(EXTRACTED ENTRIES begins)

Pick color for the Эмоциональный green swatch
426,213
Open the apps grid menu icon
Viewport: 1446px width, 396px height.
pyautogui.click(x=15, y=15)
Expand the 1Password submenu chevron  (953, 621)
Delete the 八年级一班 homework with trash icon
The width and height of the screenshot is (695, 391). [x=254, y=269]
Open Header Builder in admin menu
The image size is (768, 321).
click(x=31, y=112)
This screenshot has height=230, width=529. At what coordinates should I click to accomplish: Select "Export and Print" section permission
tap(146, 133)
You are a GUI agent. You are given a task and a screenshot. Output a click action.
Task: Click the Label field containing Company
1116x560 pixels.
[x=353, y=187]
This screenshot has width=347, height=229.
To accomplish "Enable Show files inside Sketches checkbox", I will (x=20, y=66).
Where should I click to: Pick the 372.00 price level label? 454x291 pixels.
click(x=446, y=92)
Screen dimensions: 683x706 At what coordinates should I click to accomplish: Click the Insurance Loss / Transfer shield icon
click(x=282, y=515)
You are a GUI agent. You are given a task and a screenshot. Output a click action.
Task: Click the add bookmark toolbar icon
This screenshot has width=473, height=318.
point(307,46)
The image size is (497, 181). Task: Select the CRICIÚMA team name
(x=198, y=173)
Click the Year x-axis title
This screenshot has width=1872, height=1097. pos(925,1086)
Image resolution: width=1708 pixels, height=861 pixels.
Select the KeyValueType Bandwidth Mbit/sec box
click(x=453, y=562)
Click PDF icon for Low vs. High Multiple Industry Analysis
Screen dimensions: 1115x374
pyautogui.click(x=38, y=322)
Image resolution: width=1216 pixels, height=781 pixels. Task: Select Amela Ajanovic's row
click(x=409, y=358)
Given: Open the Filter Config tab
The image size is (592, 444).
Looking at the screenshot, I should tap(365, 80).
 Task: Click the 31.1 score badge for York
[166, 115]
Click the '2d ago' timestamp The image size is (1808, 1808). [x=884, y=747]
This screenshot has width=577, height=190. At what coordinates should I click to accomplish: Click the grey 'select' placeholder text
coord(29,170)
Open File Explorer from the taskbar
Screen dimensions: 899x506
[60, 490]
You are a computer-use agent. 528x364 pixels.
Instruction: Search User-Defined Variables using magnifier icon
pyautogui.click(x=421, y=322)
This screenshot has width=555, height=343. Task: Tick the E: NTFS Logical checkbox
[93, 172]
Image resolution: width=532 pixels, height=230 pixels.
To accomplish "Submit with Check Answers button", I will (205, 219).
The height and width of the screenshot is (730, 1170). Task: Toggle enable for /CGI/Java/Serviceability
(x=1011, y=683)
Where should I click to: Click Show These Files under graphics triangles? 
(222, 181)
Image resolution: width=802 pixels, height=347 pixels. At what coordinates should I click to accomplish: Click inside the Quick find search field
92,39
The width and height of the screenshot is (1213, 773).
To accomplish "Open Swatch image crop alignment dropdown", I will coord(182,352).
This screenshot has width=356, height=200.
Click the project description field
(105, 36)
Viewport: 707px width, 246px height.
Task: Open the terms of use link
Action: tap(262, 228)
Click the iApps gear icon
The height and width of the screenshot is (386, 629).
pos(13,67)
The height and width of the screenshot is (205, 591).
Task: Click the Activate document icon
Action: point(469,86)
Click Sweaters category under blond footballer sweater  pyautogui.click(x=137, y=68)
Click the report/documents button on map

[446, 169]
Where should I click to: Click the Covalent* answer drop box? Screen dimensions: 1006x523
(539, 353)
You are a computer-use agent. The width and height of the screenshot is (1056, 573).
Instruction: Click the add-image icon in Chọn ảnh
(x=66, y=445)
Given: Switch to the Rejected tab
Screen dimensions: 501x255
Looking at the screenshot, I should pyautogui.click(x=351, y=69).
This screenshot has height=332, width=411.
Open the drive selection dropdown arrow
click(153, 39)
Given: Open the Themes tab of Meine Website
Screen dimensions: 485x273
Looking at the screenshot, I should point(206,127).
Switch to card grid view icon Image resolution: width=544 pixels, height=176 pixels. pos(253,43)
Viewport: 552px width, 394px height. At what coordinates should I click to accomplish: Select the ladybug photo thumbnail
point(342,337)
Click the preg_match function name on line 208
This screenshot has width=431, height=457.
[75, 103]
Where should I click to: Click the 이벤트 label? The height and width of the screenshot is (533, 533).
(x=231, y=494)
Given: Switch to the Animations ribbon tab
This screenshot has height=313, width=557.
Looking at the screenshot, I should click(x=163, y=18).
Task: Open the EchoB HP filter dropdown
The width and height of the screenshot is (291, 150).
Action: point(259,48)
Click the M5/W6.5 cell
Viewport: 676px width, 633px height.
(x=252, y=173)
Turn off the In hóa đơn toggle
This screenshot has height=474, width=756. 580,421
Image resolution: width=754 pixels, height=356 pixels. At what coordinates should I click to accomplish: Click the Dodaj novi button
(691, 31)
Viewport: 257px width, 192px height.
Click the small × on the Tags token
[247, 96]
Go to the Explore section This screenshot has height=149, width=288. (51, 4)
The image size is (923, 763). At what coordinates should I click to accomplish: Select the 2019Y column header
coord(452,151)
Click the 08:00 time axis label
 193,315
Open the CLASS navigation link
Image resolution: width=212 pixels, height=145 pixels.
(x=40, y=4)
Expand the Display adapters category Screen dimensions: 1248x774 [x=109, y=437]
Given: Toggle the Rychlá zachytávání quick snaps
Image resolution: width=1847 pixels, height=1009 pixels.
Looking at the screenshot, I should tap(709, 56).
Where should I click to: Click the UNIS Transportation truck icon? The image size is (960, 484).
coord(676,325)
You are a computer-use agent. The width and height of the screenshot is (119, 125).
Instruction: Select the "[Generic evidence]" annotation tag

(EXTRACTED ENTRIES ends)

• _ACTIVITY_
Only the lines from the one containing "Image resolution: width=1847" through the final line above should be duplicated, exactly as they stand.

• _ANSWER SPACE_
Image resolution: width=1847 pixels, height=1009 pixels.
Looking at the screenshot, I should tap(709, 56).
Where should I click to: Click the UNIS Transportation truck icon? The image size is (960, 484).
coord(676,325)
You are a computer-use agent. The width and height of the screenshot is (119, 125).
Instruction: Select the "[Generic evidence]" annotation tag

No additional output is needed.